Bug 971939

Summary: RHEV-M Assisted/Automatic DB Recovery
Product: Red Hat Enterprise Virtualization Manager Reporter: Luca Villa <luvilla>
Component: RFEsAssignee: Andrew Cathrow <acathrow>
Status: CLOSED DUPLICATE QA Contact:
Severity: medium Docs Contact:
Priority: medium    
Version: unspecifiedCC: acathrow, iheim, lpeer, pablo.iranzo, pzhukov, rbalakri
Target Milestone: ---Keywords: FutureFeature
Target Release: ---   
Hardware: All   
OS: Linux   
Whiteboard: integration
Fixed In Version: Doc Type: Enhancement
Doc Text:
Story Points: ---
Clone Of: Environment:
Last Closed: 2013-12-03 11:22:58 UTC Type: Bug
Regression: --- Mount Type: ---
Documentation: --- CRM:
Verified Versions: Category: ---
oVirt Team: --- RHEL 7.3 requirements from Atomic Host:
Cloudforms Team: --- Target Upstream Version:
Embargoed:

Description Luca Villa 2013-06-07 15:53:11 UTC
*. What is the nature and description of the request?
We would like RHEV-M able to manage DB recovery with minimum data loss. In particular, we would like to be able to restore all RHEV-M configuration and data, in the cases the internal DB fails. 
For example, this could be achieved by analyzing postgres Write Ahead Log or by gathering information provided by distributed vdsm agent.
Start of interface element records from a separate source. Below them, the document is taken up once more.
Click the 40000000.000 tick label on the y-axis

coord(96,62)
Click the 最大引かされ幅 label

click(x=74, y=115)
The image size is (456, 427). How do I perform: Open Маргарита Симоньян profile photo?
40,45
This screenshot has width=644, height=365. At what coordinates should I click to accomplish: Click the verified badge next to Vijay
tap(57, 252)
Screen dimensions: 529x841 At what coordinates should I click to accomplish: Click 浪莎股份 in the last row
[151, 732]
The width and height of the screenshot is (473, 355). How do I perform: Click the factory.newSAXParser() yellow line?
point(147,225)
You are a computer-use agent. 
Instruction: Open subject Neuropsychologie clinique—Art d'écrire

*. Why does the customer need this? (List the business requirements here)
We foresee to have an high provisioning rate on that infrastructure and we need to minimize service unavailability during RHEV-M DB recovery. 
Basically we need to restore the status of the DB to the latest commit before a crash.

*. How would the customer like to achieve this? (List the functional requirements here)
The desiderata is to have 
a) RHEV-M to be able to manage inconsistencies between DB data (e.g., restored data) and the infrastructure status, and to propose a way to discard or include differences. 
b) RHEV-M always up and running
c) Supported mechanism to achieve the goal

*. For each functional requirement listed, specify how Red Hat and the customer can test to confirm the requirement is successfully implemented.
a) For example, if one new virtual machine has been created or modified after last DB recovery, and a DB fail occurs, after restoring data, RHEV-M is able to import the vm back into DB or the changes
b) never stop RHEV-M to make DB backup
c) N/A

Comment 4 Pavel Zhukov 2013-11-20 11:58:49 UTC
(In reply to Luca Villa from comment #0)
> The desiderata is to have 
> a) RHEV-M to be able to manage inconsistencies between DB data (e.g.,
> restored data) and the infrastructure status, and to propose a way to
> discard or include differences. 
Is it possible to use DB replication for this? Config files are not being changed often 
> b) RHEV-M always up and running
> c) Supported mechanism to achieve the goal
>

Comment 5 Luca Villa 2013-11-21 15:24:15 UTC
(In reply to Pavel Zhukov from comment #4)
> (In reply to Luca Villa from comment #0)
> > The desiderata is to have 
> > a) RHEV-M to be able to manage inconsistencies between DB data (e.g.,
> > restored data) and the infrastructure status, and to propose a way to
> > discard or include differences. 
> Is it possible to use DB replication for this? Config files are not being
> changed often 

We were actually considering to replicate data to a hot stand-by DB or to transaction logs stored elsewhere.
Config files are not changed often true, but it could happen and we need to ensure we are able to restore the system up-to-date and in a fully consistent way.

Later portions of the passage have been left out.